Chitwan National Park Nepal

The Asian country of Nepal has a grand reputation for primarily being a mountainous place, and with the Himalayas providing a formidable spine to the country, with the world’s highest peak, Mt Everest, towering above all others, it’s reputation is justifiably deserved.

However, not all of the country requires Sherpa assistance to help you negotiate it, and in the lowlands of Nepal is a true jewel of a place called Chitwan National Park.
So important is Chitwan that it has even been declared a UNESCO World Heritage Site.

The reason for that is because Chitwan is comprised of one of the last remaining vestiges of jungle which once covered most of the Himalayan foothills in both Nepal and India.

The park is subtropical and is as low as 100 metres above some parts, rising to just 815 metres (2,674ft) in the Churia Hills. When you consider that Mt Everest extends to a height 8400 metres it is easy to understand how varied Nepal’s landscape truly is.

The park is one of the last remaining natural Bengal tiger habitats in the world and is part of the Tiger Conservation Unit, which also includes Valmiki National Park, which is close by in India.

Tiger is not the only endangered species to occupy Chitwan as the park also contains one of the last remaining populations of the single-horned Asiatic rhinoceros. Wildlife does thrive in the park, and it is also a haven for leopards, wild cats, sloth bears, jackals, foxes, wild dogs and hyenas.

Many reptiles are also found within the park’s boundaries including King cobras and crocodiles.

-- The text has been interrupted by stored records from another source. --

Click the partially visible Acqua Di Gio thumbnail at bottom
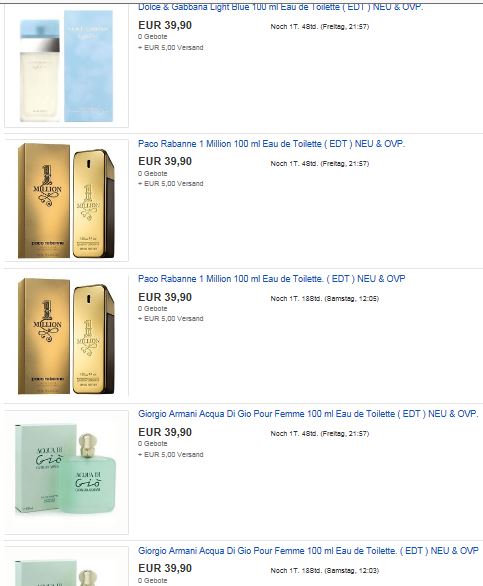The width and height of the screenshot is (483, 586). click(x=67, y=566)
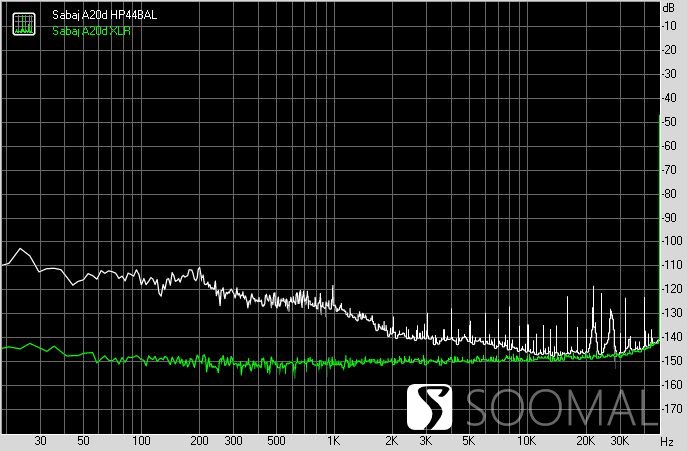The image size is (687, 451).
Task: Click the -50 dB axis tick label
Action: tap(670, 122)
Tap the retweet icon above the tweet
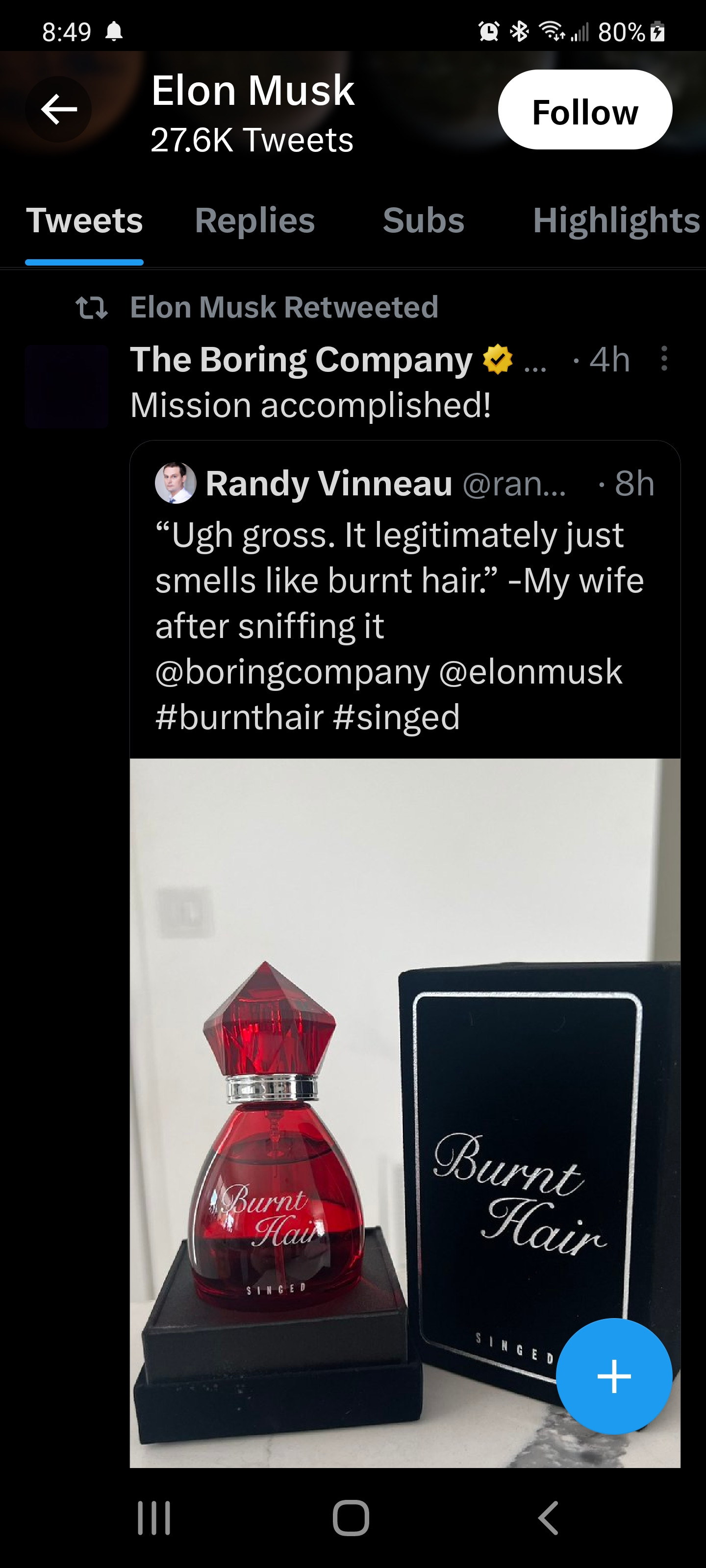The width and height of the screenshot is (706, 1568). coord(92,307)
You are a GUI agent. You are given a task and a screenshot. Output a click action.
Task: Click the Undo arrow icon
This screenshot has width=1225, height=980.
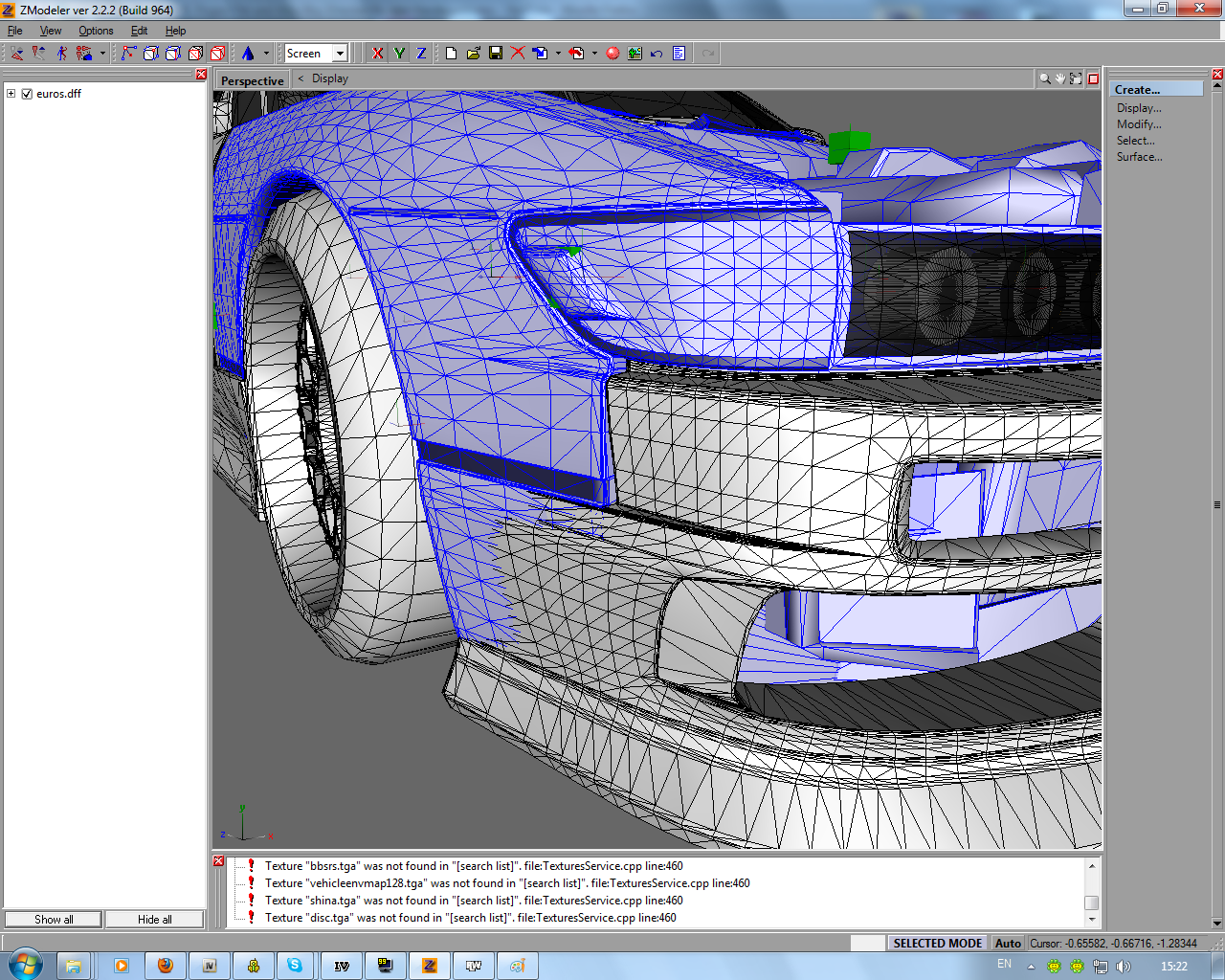click(x=657, y=54)
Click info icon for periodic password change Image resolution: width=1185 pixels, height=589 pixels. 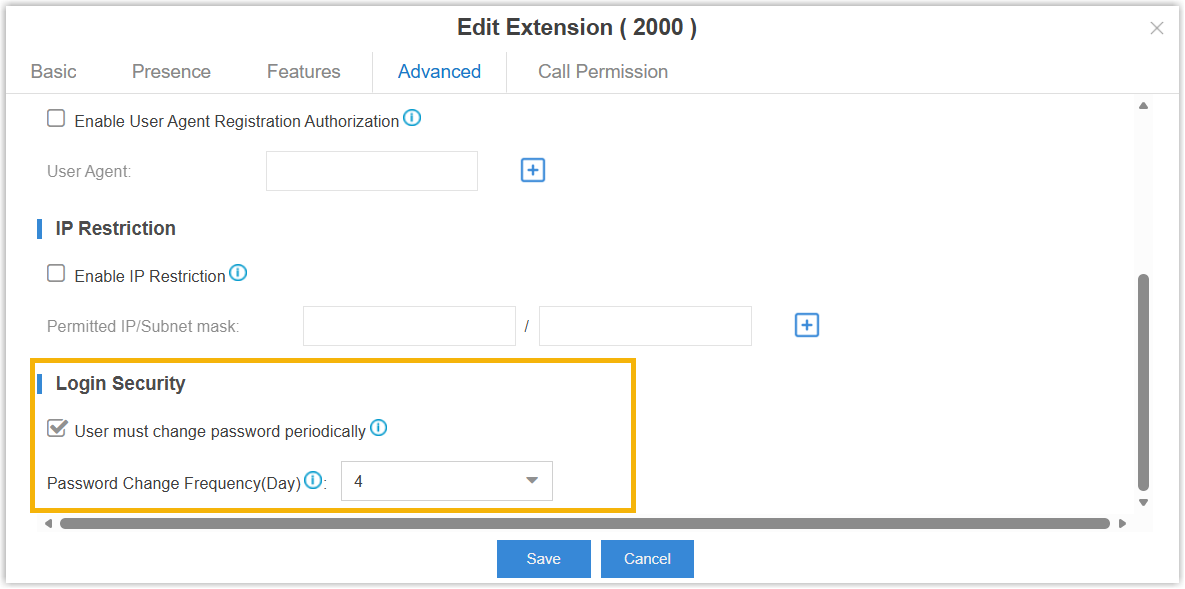pos(378,428)
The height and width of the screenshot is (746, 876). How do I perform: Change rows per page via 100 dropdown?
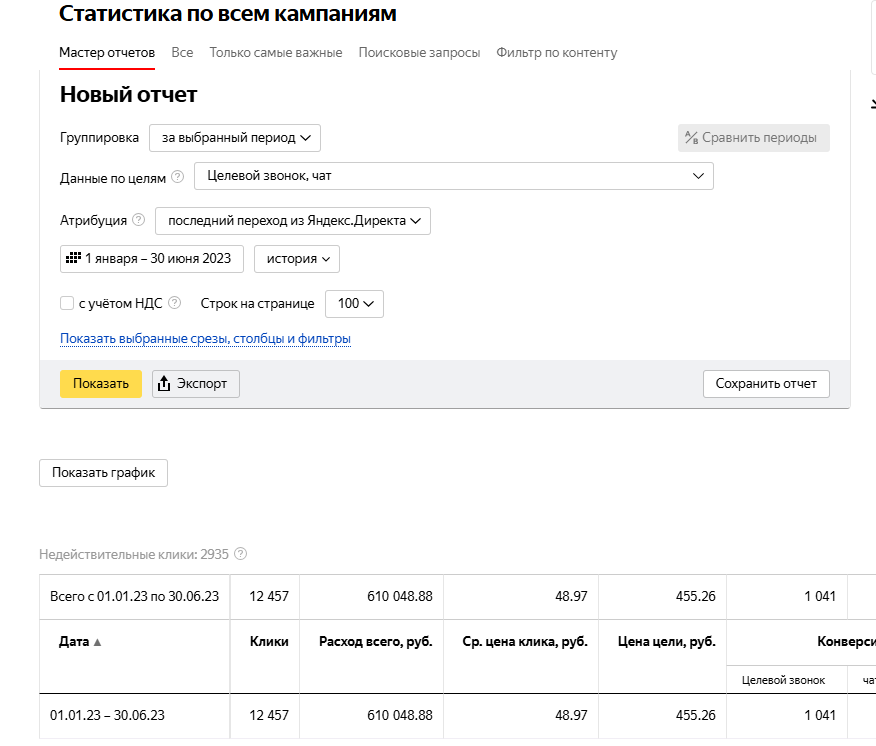(x=354, y=303)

Predators need victims on which to prey, and the park has many different species of deer, antelope and boars. It is also home to the largest of Asian mammals, the elephant. Because they are Asian elephants, and therefore tameable, unlike their African cousins, it is possible to trek through the jungle aboard an elephant, which allows you a clear view of the surrounding countryside.

It is not only land animals which continue to thrive within the untouched environment of Chitwan National Park. Over 350 bird species are reported including the Himalayan grey-headed fishing eagle and white-back vulture. Ruddy shelduck and bar-headed goose winter on the rivers. The threatened Indian python also occurs within the park, and some 99 fish species inhabit the rivers and oxbow lakes.

There are lodges within the park offering comfortable accommodation, plus a wealth of activities including jeep safaris and rafting along the waterways. To fully appreciate the richness of the wildlife, it is best to stay for a few nights.